Retype the passage below about the writer's mother word for word, keeping every line.

▶ [Extract provided]:
>>>

In the 1970s, with her kids mostly grown, my mom went back to work part time as a bookkeeper at a local dairy. In 1981 we lost my dad. A bit later she retired to the seacoast of New Hampshire, not far from where she had grown up. A few years later, a man she had known and almost married when she was younger, now widowed himself, found her, wooed her, and eventually married her. Their story was published in Yankee magazine.

My mom lived through the computer age, but she never learned how to use one. In some respects, she was quite set in her ways. Yet she was also surprisingly adaptable. She had never been that much of a traveller, but the first time she went overseas, she had quite an adventure--joining my younger sister, who was then living in Kuala Lampur, Malaysia, for several weeks. Many years later, she flew to London, again to spend some time with my sister. She came to the left coast twice to visit us and was an excellent tourist.

I was the black sheep of the family, and I wouldn't want to have been my mother for all those years. I gave her plenty of heartache. Yet she came through it all, and in the end we had a better relationship than we had had for most of the rest of my life. With so much in me that she disapproved of, she seemed to have decided that I had actually turned out OK.

<<<

Saved data entries
>>>

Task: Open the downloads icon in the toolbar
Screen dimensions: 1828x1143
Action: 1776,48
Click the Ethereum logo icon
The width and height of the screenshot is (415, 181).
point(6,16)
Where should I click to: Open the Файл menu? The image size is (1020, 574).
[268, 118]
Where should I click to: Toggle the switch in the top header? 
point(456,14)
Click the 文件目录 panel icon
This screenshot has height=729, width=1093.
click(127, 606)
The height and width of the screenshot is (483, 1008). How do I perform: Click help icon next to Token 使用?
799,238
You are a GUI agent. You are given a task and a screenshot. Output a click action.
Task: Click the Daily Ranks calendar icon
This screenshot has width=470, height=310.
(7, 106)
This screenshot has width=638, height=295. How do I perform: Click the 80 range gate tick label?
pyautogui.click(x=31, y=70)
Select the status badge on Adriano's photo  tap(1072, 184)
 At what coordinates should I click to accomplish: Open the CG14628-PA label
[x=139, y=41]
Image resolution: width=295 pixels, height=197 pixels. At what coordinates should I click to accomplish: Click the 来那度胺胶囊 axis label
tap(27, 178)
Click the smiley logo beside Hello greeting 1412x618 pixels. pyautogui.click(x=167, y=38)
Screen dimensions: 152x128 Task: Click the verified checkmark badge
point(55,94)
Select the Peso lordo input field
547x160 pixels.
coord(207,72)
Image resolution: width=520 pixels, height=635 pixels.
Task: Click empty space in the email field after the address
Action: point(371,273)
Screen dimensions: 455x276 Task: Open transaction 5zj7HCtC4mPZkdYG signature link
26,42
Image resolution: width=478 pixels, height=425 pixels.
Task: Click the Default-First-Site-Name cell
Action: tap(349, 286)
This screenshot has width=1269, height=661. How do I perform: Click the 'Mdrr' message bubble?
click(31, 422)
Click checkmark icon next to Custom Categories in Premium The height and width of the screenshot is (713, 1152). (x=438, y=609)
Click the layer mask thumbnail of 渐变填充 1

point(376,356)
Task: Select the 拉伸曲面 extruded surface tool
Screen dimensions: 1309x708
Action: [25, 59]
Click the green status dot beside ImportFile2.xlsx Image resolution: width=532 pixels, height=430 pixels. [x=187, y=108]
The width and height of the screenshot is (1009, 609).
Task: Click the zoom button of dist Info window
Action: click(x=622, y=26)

<<<

▶ [Result]:
In the 1970s, with her kids mostly grown, my mom went back to work part time as a bookkeeper at a local dairy. In 1981 we lost my dad. A bit later she retired to the seacoast of New Hampshire, not far from where she had grown up. A few years later, a man she had known and almost married when she was younger, now widowed himself, found her, wooed her, and eventually married her. Their story was published in Yankee magazine.

My mom lived through the computer age, but she never learned how to use one. In some respects, she was quite set in her ways. Yet she was also surprisingly adaptable. She had never been that much of a traveller, but the first time she went overseas, she had quite an adventure--joining my younger sister, who was then living in Kuala Lampur, Malaysia, for several weeks. Many years later, she flew to London, again to spend some time with my sister. She came to the left coast twice to visit us and was an excellent tourist.

I was the black sheep of the family, and I wouldn't want to have been my mother for all those years. I gave her plenty of heartache. Yet she came through it all, and in the end we had a better relationship than we had had for most of the rest of my life. With so much in me that she disapproved of, she seemed to have decided that I had actually turned out OK.